Wondering if anyone has taken a dive into nighttime (2nd/3rd shift) workers for this dataset?

Hello!
Wondering if anyone has taken a dive into nighttime (2nd/3rd shift) workers for this dataset? Or perhaps migrant workers in farming-heavy areas? The home algorithm seems as if it would handle the data from these individuals incorrectly.
Thanks!

A related issue is with college students, many of whom left campuses and student housing when the pandemic started. We saw weird jumps in the “completely at home” numbers near universities. We think when people move away, they at first appear to not be “at home” (so the “shelter in place” index would look very bad) then SafeGraph probably re-assigns their home CBGs after a few weeks (so the “shelter in place” index for the college neighborhood looks ok again).

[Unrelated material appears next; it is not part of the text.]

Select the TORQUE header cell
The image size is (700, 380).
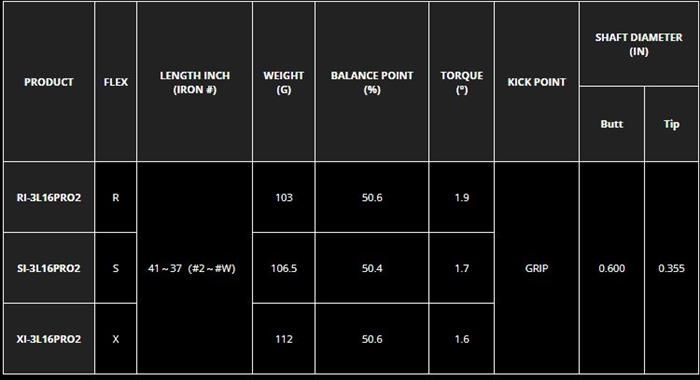(462, 82)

Many college students went back to campus in the fall. So if you want to study what happens to Social Distancing data when thousands of new people move to a neighborhood, check university calendars and the populations on or near campuses.

Hi @HJardel_UNC-CH, to add on to what @Dennis_Chao_Institute_for_Disease_Modeling said here, here is an older thread on a similar issue regarding 2nd and 3rd shift workers

The TL;DR is it kind of depends on each case. If the worker consistently works 2nd or 3rd shift it will likely attribute that location to home since SafeGraph has no way of knowing if someone is sleeping or not.

https://placekey-community.slack.com/archives/C0109NPA543/p1589493582318100?thread_ts=1589489118.311600&cid=C0109NPA543

I will keep digging around in threads to see if there is anything more recent, but I believe this information still remains true.

@HJardel_UNC-CH I don’t have any further information than what @Jack_Lindsay_Kraken1 said. My guess is that you’d have to run some time of regressions with demographic/business variables to try and tease that out, but I don’t think that would work well either.